Forty male KM mice were randomly divided into four groups of ten animals each after 7 d of adaptive feeding: the control, F1, F2 and F3 groups. The doses of CHF F1, F2 and F3 were calculated according to the formulas for converting the human dose to the mouse dose in the ‘Techniques for the Study of Traditional Chinese Medicines’:

$$\text{Dosage administered to mice }(\text{mg}/\text{kg}) \times 3 =\text{ Dosage administered to humans }(\text{mg}/\text{kg}) \times 37$$

The mice were fasted for 12 h before heat treatment, and normal water intake was maintained. The control group was given 200 μL of distilled water by gavage, the doses of F1, F2 and F3 were 10 mL/kg, and heat treatment was performed 1 h after the administration of F1, F2 and F3. Specifically, the mice were placed in an isolator and heated from 45°C to observe whether they died; if they did not die, the temperature was continuously increased, and the temperature was maintained at the same level for 10 min for each 1°C increase. Finally, the survival rate of the mice in each group was calculated until all the mice had died. Heart, lung and liver tissues from the mice in the longest survival group and the control group were collected and fixed in 4% paraformaldehyde.

Dry heat stress model of dry heat in broilers

Forty broilers were randomly divided into control, high-dose, medium-dose and low-dose groups, for a total of four groups with ten birds in each group. There was no significant difference in the average body weight of the broilers in each group. The broilers in each group were fasted for 12 h before heat treatment, and the drug was administered by gavage in a volume of 1 mL of distilled water in the control group, 1 mL of the original SJD solution in the high-dose (SJD-H) group, 10% of the SJD solution in the medium-dose (SJD-M) group and 1% of the SJD solution in the low-dose (SJD-L) group. Heat treatment was performed 1 h after drug administration. Heating was performed in an isolation chamber, starting at 57°C (referring to the pretest results), and the humidity was maintained at 25–35%, with tempreture increasing 1°C every 10 min until all the birds died. The survival rates at different time intervals were calculated.

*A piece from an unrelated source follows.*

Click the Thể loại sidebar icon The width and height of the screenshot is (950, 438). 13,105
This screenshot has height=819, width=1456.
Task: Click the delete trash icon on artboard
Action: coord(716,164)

Damp heat stress model of Wenchang chickens

Ninety Wenchang chicken birds were divided into six groups of fifteen birds in each group. After 7 d of acclimatization, heat treatment was started. One day before the treatment, the chickens were fasted for 12 h. Then, 1 h before the start of heat treatment, the chickens in the other groups, except those in the blank control group and the model group, were given the corresponding concentrations of vitamin C and SJD by gavage. In the blank control and model groups, chickens were gavaged with 10 mL of distilled water; in the positive control group, chickens were gavaged with 10 mL of 0.025% vitamin C; and in the experimental group, chickens were gavaged with 10 mL of 0.5%, 1% and 2% SJD (1 g/mL). The blank control group did not undergo heat treatment, and the other groups were heat-treated. The temperature of the isolation chamber was adjusted to 45°C, the humidity was adjusted to 80–90%, and heat treatment was carried out for 24 min, during which the conditions of the chickens were closely monitored (referring to the pretest results). At the end of the experiment, five live chickens were randomly selected from each group to be slaughtered, and the liver, kidney, lung, and heart tissues were collected and fixed with 4% paraformaldehyde.

UPLC-QTOF-MS analysis

After the SJD oral mixture was freeze-dried into solid particles, 5 g of SJD was added, 10 mL of 50% methanol aqueous mixture (v/v, methanol:water = 1:1) was added for dissolution, the mixture was ultrasonicated for 30 min, 1 mL of the supernatant was added to a centrifuge tube, the mixture was centrifuged at 14,000 rpm for 5 min, the supernatant was filtered through a 0.22 μm micropore filter membrane, and the mixture was then injected into the vials for UPLC‒QTOF‒MS analysis.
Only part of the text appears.